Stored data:
==============================

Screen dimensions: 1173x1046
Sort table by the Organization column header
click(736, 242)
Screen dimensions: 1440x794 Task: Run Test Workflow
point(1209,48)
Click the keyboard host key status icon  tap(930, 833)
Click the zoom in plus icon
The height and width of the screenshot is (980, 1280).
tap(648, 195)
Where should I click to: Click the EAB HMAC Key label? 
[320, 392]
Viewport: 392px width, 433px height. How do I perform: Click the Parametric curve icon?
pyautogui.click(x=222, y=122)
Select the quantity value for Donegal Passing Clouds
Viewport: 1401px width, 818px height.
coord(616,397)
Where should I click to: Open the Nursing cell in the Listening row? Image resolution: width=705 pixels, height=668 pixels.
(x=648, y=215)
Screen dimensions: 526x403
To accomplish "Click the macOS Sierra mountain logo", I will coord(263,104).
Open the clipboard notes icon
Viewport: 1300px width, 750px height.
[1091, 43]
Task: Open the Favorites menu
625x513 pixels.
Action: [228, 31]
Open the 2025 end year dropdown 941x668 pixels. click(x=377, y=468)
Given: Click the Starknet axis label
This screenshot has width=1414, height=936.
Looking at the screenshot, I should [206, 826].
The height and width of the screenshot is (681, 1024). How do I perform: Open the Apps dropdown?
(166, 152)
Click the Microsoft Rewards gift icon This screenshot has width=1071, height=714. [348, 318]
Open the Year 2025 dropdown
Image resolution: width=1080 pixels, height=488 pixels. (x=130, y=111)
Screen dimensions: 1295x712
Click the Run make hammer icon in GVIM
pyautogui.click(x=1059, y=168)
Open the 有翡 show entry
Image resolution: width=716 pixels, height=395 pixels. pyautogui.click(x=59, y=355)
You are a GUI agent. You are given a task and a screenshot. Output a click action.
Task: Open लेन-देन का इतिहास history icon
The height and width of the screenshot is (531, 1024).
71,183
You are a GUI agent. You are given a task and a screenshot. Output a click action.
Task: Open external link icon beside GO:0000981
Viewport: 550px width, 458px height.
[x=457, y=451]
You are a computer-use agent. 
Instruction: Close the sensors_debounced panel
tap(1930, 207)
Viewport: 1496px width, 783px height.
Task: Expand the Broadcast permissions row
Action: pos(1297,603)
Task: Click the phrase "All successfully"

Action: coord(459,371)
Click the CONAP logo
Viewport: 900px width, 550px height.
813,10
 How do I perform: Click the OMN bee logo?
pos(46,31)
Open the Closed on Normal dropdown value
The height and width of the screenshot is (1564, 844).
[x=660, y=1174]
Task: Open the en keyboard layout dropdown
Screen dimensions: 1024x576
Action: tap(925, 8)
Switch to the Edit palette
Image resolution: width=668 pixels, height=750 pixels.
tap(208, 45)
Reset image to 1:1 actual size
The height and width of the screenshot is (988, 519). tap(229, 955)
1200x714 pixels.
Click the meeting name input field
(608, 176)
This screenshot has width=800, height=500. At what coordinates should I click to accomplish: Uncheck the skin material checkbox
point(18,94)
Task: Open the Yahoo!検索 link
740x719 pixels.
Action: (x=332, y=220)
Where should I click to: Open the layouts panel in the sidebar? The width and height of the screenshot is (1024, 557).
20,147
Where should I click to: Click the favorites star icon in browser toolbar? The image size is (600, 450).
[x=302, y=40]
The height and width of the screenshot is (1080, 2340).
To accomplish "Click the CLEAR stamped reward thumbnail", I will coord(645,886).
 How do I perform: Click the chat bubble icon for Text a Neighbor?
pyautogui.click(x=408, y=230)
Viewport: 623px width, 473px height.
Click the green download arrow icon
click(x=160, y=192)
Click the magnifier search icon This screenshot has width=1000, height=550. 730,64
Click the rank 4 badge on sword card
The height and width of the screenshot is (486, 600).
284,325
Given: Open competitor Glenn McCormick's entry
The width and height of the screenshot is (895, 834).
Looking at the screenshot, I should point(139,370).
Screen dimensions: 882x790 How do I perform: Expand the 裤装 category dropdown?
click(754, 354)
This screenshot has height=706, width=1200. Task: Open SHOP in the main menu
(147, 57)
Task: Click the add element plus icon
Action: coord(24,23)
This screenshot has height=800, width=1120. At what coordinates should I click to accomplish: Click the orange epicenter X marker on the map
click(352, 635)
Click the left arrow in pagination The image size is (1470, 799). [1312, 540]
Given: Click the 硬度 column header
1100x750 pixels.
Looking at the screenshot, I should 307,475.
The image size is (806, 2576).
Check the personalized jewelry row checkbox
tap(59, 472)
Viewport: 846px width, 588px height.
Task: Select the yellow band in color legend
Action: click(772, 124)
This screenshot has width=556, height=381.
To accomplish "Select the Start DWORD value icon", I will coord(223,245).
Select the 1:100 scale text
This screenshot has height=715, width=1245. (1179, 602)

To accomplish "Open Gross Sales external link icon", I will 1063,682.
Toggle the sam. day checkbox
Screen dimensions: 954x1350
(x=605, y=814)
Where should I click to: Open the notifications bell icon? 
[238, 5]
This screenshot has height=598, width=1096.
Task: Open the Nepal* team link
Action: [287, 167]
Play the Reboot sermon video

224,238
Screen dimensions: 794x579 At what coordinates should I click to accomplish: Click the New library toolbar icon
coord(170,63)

==============================

Instructions for the task: All lines above from the one holding "Task: Open लेन-देन का इतिहास history icon" to the one holding "You are a computer-use agent.", inclusive, are to be copied exactly; no other line is wanted.

Response to the exercise:
Task: Open लेन-देन का इतिहास history icon
The height and width of the screenshot is (531, 1024).
71,183
You are a GUI agent. You are given a task and a screenshot. Output a click action.
Task: Open external link icon beside GO:0000981
Viewport: 550px width, 458px height.
[x=457, y=451]
You are a computer-use agent. 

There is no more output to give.